The Château de Montrond is a ruined castle in the commune of Montrond-les-Bains in the Loire département of France.

As with other ruined feudal castles in the département, such as the Château de Rochetaillée in Saint-Étienne and the Château d'Essalois at Chambles, the Château de Montrond-les-Bains has been partly restored. For some years, a mediaeval festival has been organised in August.

== History ==
The castle is named after Mont Rond, a volcanic dyke which dominates the surrounding plain. A 12th century reference in Latin to a castrum montais rondunti indicates the presence of a small fortification, the property of the Counts of Forez.

In 1302, Count Jean I transferred title to Montrond and its tower to Arthaud de Saint-Germain. Around 1325, Arthaud IV undertook the construction of the first castle. In 1523, the marriage of Arthaud IX to Marguerite d’Albon, the daughter of Jean, governor of the children of François I, allowed the seigneurie of Montrond to reach the height of its renown.

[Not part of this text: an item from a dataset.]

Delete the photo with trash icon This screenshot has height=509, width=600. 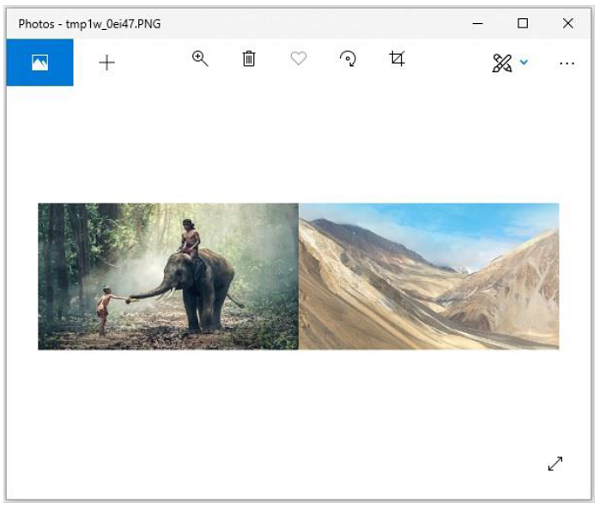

The austere fortress was transformed into a beautiful and rich home in Renaissance style.

Heavily involved in the Wars of Religion, the descendants of Arthaud IX retained their property thanks to their fidelity to the royal power.

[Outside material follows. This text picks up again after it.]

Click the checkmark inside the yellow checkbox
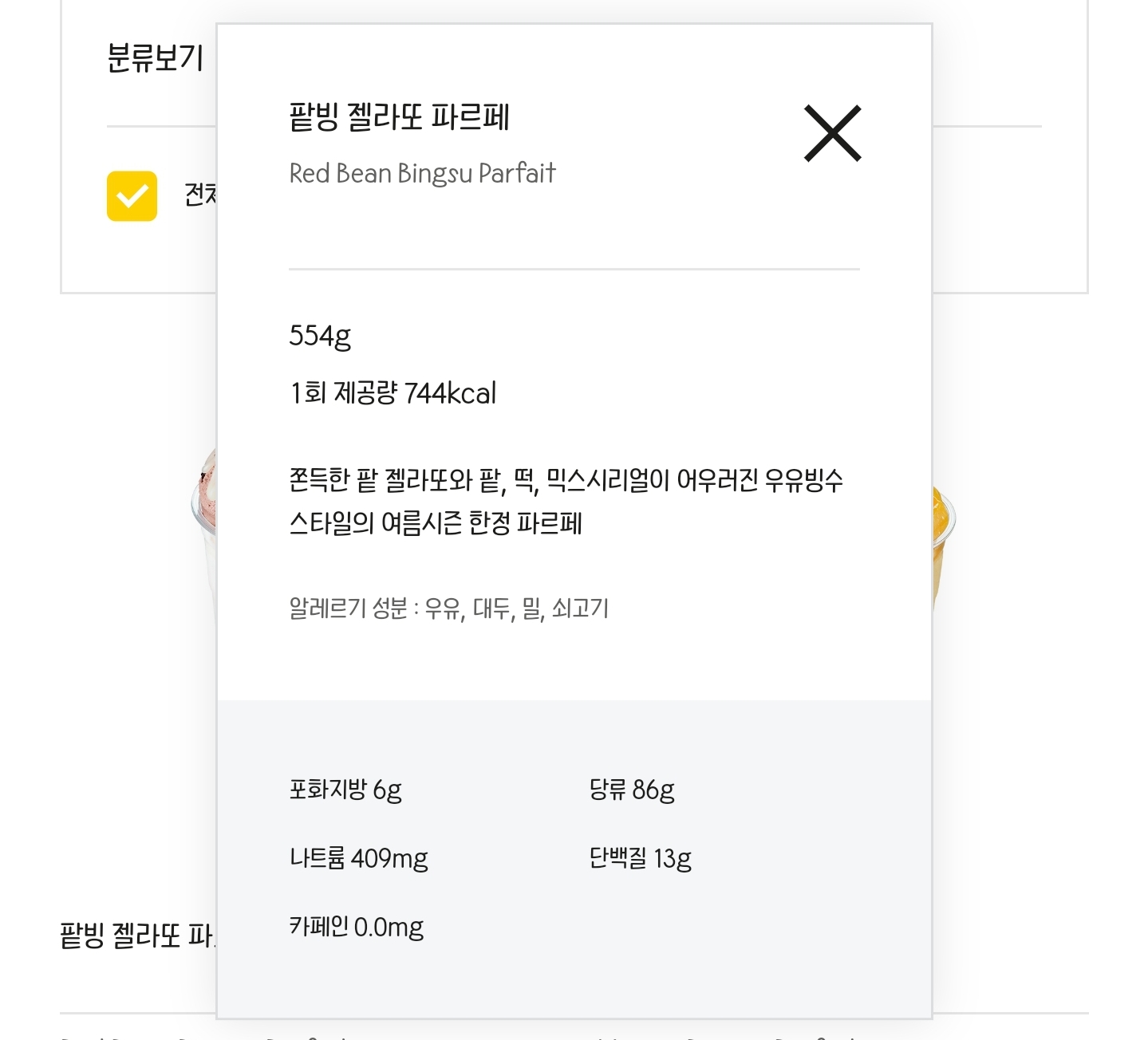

The family left Montrond in 1730 to establish themselves close to Paris. The last marquis, Antoine-Claude, was guillotined there in April 1793. In September of the same year, the Château de Montrond was burned by a detachment of revolutionary soldiers. The Apchon-Montrond family died out in 1807 with the death of a girl without descendants.

The castle was sold to an individual in 1828 who used it as a quarry for stones. Left abandoned for a century and a half, it was saved from certain ruin by the Association des Amis du château (Association of Friends of the Castle) founded in 1969.

The remains of the castle were listed as a monument historique in 1934, and the whole castle and its surroundings in 1946.